**Text for analysis:**
· · · · · · ·

ON THE JOB VIDEO CASE

Numi Organic Tea: Managing the Value Chain, Information Technology, and E-Business

When Brian Durkee shows up at Numi Organic Tea every day to work as the director of operations, he’s on a mission to make Numi a worldwide leader in sustainable supply chain management—and he gets right to work. Setting up and maintaining an efficient enterprise resource planning (ERP) system turned out to be much easier than converting Chinese suppliers to profoundly different farming methods and ways of doing business.

Numi was initially run on Excel spreadsheets and QuickBooks, which was hard to imagine after walking through Numi’s box-filled distribution center in Oakland, California. Durkee pointed out that those are tools used by most start-up companies. Numi had just begun to implement an ERP system with integrated inventory management and accounting when Durkee joined the company. He’s still in awe of what the system can do. “We’re managing our inventories in multiple countries through the same software program.

All we do now is simply go into the system and push a button to say we want to make a particular product, and the system pulls all the lots and materials for us and allocates the inventory.” It’s that simple!

Durkee can calculate the inventory’s value and cost of goods at any time, too. “The enhancements we’ve made in our technology have helped us in tremendous ways. It has helped reduce costs, improve customer service, and most importantly, it has helped us manage our business more effi ciently.” With clients like Costco, Target, and Safeway, quality and efficiency are essential. The system also keeps everyone working on the same page, because it provides a clear, real-time picture of what’s happening.

· · · · · · ·

**Problems and tasks:**
(a) Retype the passage of the Numi Organic Tea case starting with "All we do now" and going on through "It’s that simple!".
(b) Which clients of Numi does the Numi Organic Tea case name?
The records below the case study are not needed for any of this.

**Dataset entries:**
· · · · · · ·

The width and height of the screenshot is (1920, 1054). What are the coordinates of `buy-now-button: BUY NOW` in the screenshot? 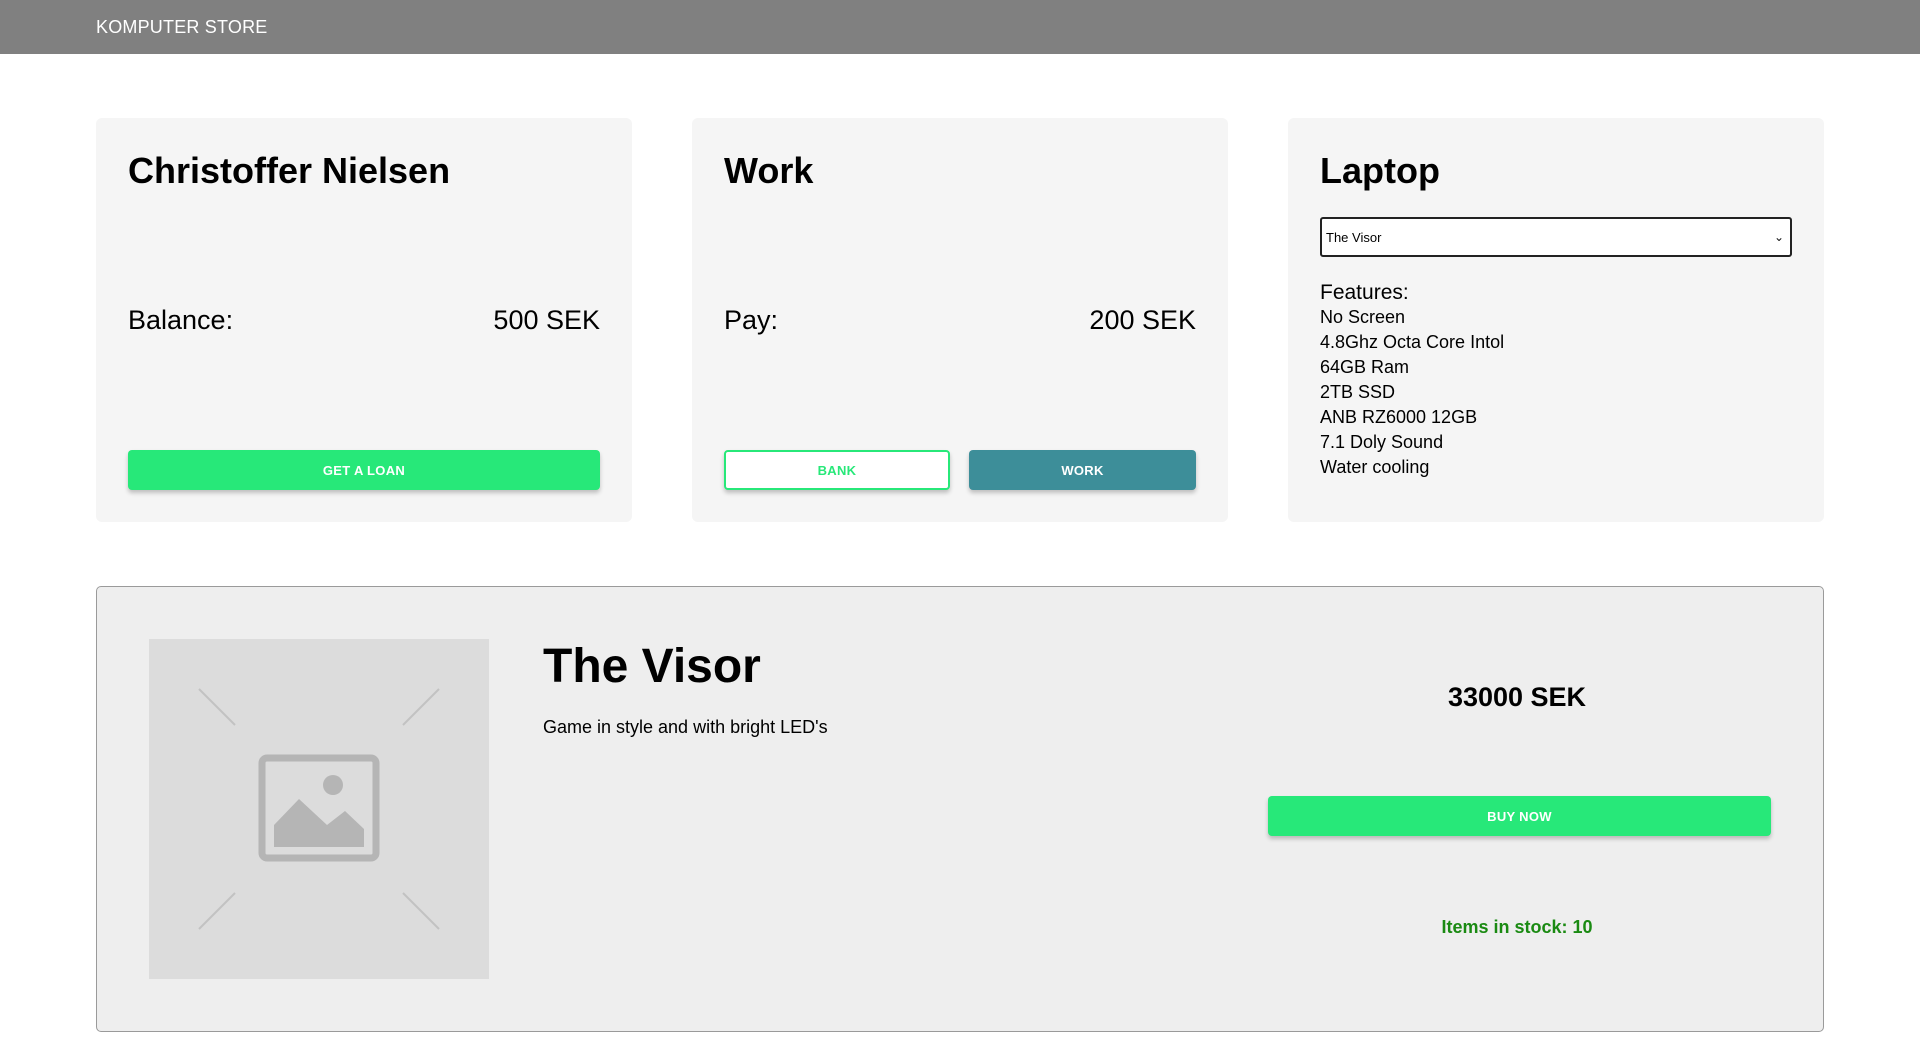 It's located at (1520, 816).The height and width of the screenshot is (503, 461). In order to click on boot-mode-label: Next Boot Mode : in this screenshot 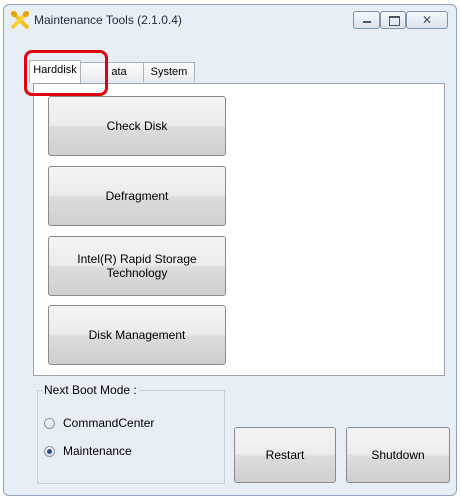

· · · · · · ·

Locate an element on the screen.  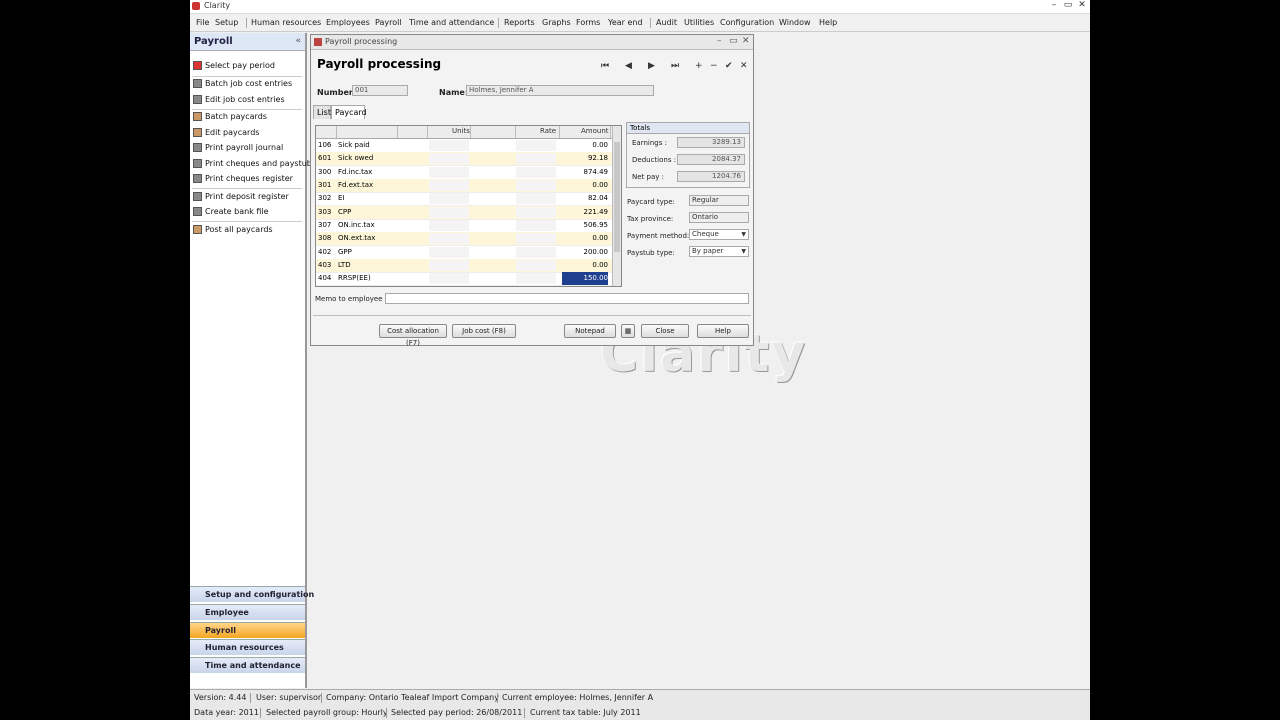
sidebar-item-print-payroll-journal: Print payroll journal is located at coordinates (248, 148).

· · · · · · ·

**Answers for this exercise:**
(a)
All we do now is simply go into the system and push a button to say we want to make a particular product, and the system pulls all the lots and materials for us and allocates the inventory.” It’s that simple!

(b) Costco, Target, and Safeway